* [Data to use]:
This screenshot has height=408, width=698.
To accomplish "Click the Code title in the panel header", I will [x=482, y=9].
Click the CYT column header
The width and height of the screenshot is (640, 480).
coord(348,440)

* [Task brief]:
All the entries above should come back exactly as they are written.

* [Output of the task]:
This screenshot has height=408, width=698.
To accomplish "Click the Code title in the panel header", I will [x=482, y=9].
Click the CYT column header
The width and height of the screenshot is (640, 480).
coord(348,440)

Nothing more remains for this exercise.